Reputation: 6426
I am trying to select all elements from an array that exists in one of the fields in Athena, for example:
{
id: "1",
name: "bla",
array: [{
val1: "2",
val2: "2"
}, {
val1: "3",
val2: "4"
}]
}
{
id: "3",
name: "bla bla",
array: [{
val1: "5",
val2: "6"
}, {
val1: "7",
val2: "8"
}]
}
I am trying to create a view that selects all the elements from the inner array, the result would be:
+----+------+------+
| id | val1 | val2 |
+----+------+------+
| 1 | 2 | 2 |
+----+------+------+
| 1 | 3 | 4 |
+----+------+------+
| 2 | 5 | 6 |
+----+------+------+
| 2 | 7 | 8 |
+----+------+------+
What is the query to produce such an output?
The actual file will be one item per line, like this:
{ id: "1", name: "bla", array: [{ val1: "2", val2: "2" }, { val1: "3", val2: "4" }] }
{ id: "3", name: "bla bla", array: [{ val1: "5", val2: "6" }, { val1: "7", val2: "8" }] }
The DDL to create the table looks like this:
CREATE EXTERNAL TABLE all (
id STRING,
name STRING,
array ARRAY<
struct<
val1:STRING,
val2:STRING
> >
)

**Tasks and exercises:**
(a) From the CREATE EXTERNAL TABLE statement in the Athena question, list every column it declares, along with each column's type.
(b) Answer these questions from the Athena question, one answer per line, marking each answer the way its question is marked.
(i) In the sample records, what is the name value of the record whose id is "3"?
(ii) How will the items be arranged in the actual file?
(iii) What name does the DDL give the table?

**Material shown:**
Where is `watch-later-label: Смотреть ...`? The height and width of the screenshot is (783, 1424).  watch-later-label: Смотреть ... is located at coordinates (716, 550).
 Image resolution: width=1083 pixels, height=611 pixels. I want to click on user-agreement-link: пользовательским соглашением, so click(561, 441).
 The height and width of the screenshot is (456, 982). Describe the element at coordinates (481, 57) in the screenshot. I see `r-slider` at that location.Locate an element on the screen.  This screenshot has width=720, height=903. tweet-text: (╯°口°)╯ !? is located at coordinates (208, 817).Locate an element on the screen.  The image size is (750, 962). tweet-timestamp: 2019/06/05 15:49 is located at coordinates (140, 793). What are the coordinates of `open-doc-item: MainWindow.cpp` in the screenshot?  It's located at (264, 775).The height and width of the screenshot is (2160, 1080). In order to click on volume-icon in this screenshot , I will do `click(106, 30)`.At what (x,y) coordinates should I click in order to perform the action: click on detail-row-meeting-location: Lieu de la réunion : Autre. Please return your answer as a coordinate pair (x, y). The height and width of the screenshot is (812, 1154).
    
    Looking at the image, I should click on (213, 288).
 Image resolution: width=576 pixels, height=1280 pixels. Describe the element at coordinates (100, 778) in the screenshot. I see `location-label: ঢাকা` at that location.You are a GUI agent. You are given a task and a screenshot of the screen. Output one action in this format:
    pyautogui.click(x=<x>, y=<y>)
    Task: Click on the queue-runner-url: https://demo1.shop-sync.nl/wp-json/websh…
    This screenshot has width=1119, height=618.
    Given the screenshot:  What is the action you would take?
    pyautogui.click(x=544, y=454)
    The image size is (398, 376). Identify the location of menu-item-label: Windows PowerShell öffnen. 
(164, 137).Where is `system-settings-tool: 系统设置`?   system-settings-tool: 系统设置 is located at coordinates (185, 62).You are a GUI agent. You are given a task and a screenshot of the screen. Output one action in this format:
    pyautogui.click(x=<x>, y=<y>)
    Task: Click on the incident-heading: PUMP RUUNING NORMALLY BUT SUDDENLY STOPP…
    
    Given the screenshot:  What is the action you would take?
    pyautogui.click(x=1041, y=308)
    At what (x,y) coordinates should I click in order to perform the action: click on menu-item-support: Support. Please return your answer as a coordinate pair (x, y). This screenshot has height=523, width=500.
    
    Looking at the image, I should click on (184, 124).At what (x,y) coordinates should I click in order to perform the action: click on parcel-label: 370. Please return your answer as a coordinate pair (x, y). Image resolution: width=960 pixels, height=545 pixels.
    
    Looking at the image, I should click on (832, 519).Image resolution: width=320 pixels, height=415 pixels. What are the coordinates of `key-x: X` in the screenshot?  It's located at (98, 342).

**Expected results:**
(a)
- id: STRING
- name: STRING
- array: ARRAY of struct with val1:STRING and val2:STRING

(b)
(i) "bla bla"
(ii) One item per line.
(iii) all